3.2.1 Daily smoking at wave 4

Given the high prevalence of social smokers among adolescents and young adults, who smoke occasionally in certain social settings (Schane, Glantz, and Ling 2009; Song and Ling 2011), we focused our analyses on daily smokers, who may be at greater health risks than social smokers. Studies categorize current smokers into daily and intermittent smokers and define intermittent smokers as those who smoke “some days” (Lindström 2003; Trinidad et al. 2009). Although intermittent smoking can be a chronic pattern of cigarette use, it is also perceived as a transitional phase (from nonsmoking to daily smoking and vice versa; Berg et al. 2013). Adolescent and young adult intermittent smokers tend to be experimental or social smokers and may not transition to daily smokers (Wetter et al. 2004). Daily smokers, on the other hand, may have established their smoking habits and are less likely to quit, thus drawing greater attention for health interventions. We defined daily smokers using respondents’ self-reports of smoking during the past 30 days. At wave 4, an initial question asked respondents whether they had ever smoked an entire cigarette. Those answering ‘yes’ were then asked how many days during the past 30 days they had smoked. Our study classified those answering 30 days as daily smokers (coded 1), while non-daily smokers were those who either had never smoked an entire cigarette or smoked during fewer than 30 days in the past month. For similar coding, see Johnson and Hoffman (2000) and Kandel et al. (2004).

3.2.2 Teen childbearing

We defined a teen mother as a woman who had her first child before the month of her twentieth birthday.

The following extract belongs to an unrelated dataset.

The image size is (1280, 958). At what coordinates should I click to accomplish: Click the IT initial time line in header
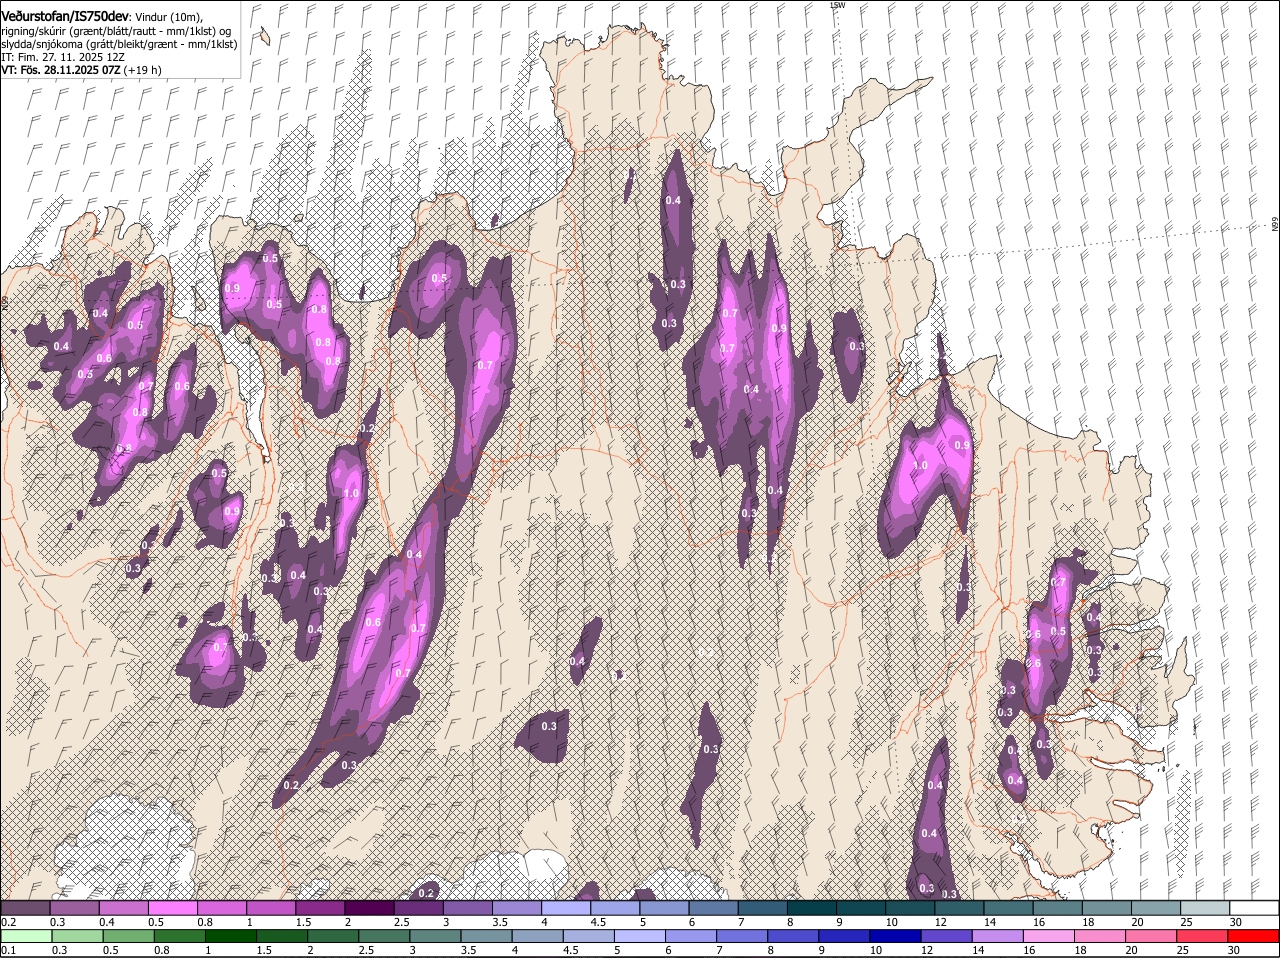[63, 57]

Using wave 4 retrospective fertility histories (the recommended source of fertility information in Add Health), we subtracted each respondent’s birth month and year from the pregnancy end date to measure the mother’s age at her first birth. We dropped two women who reported giving birth before age 11, so the sample’s teen mothers were ages 11–19 at first birth. Among the sample (N = 7,529), 4,014 women had a live birth, with 1,002 teen mothers and 3,012 adult mothers who gave birth after age 20. The other 3,515 women had not given birth by wave 4.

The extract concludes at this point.